Bis auf ein paar kleine Schürfwunden hinter seinem Ohr und dem Schrecken bleibt aber, zum Glück, kein weiterer Schaden zurück. Es hätte aber auch ganz anders kommen können!
Also nicht nachmachen!!!
Ich brauche mehrere Kilometer um mich wieder zu beruhigen, muss immer wieder loslachen, bekomme einfach nicht mehr dieses Bild aus den Augen. 😀 Meine Bauchmuskeln Schmerzen vom Lachen.
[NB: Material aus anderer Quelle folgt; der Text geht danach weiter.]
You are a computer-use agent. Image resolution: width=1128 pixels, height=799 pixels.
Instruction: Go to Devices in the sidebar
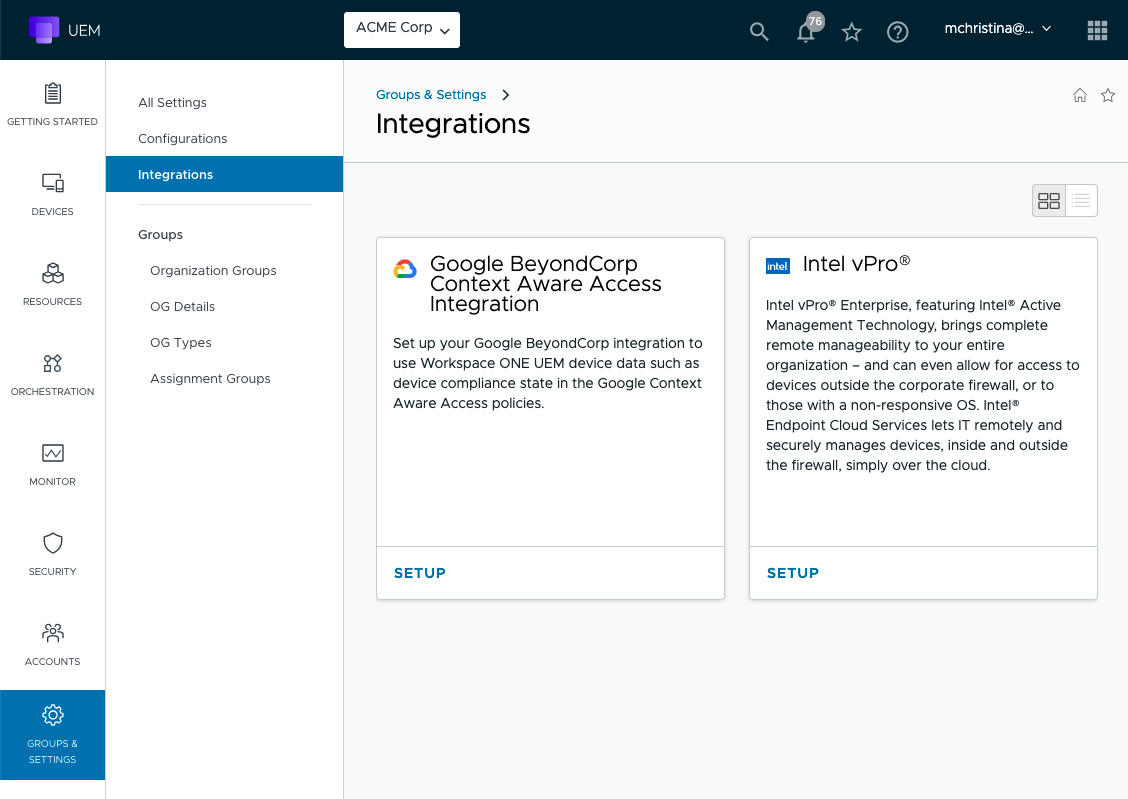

Gemeinsam albern wir herum, wie man wohl dem Rettungsdienst die Notlage erklärt hätte 😀 und noch im Camp verarbeitet Boston sein Erlebnis… musikalisch! Zum Brüllen komisch! 😀 😀 😀
Euch wünsche ich ebenfalls vor Lachen schmerzende Bauchmuskeln…
😀
Eure Hikinstein
😀 😀 😀 😀 😀
Maximaltemperatur 40 Grad Celsius
Maximalhöhe 3400 Meter
102. + 103. Tag (Steamboat Springs) So 26.07.2015 + Mo 27.07.2015
Sonntag:
Der Rest der Nacht verlief friedlich. Geschlafen hab‘ ich aber nicht besonders gut und früh morgens sind bereits die ersten Jogger, Ballonfahrer und Radfahrer unterwegs.
Auch ein Polizist auf Rädern kommt, während wir zusammenpacken, vorbei und klärt uns freundlich darüber auf, dass wir hier nicht campen dürfen. Ach was!
Und da kommt auch schon der nächste Besucher,
der sich sehr für Boston Bones Rucksack interessiert.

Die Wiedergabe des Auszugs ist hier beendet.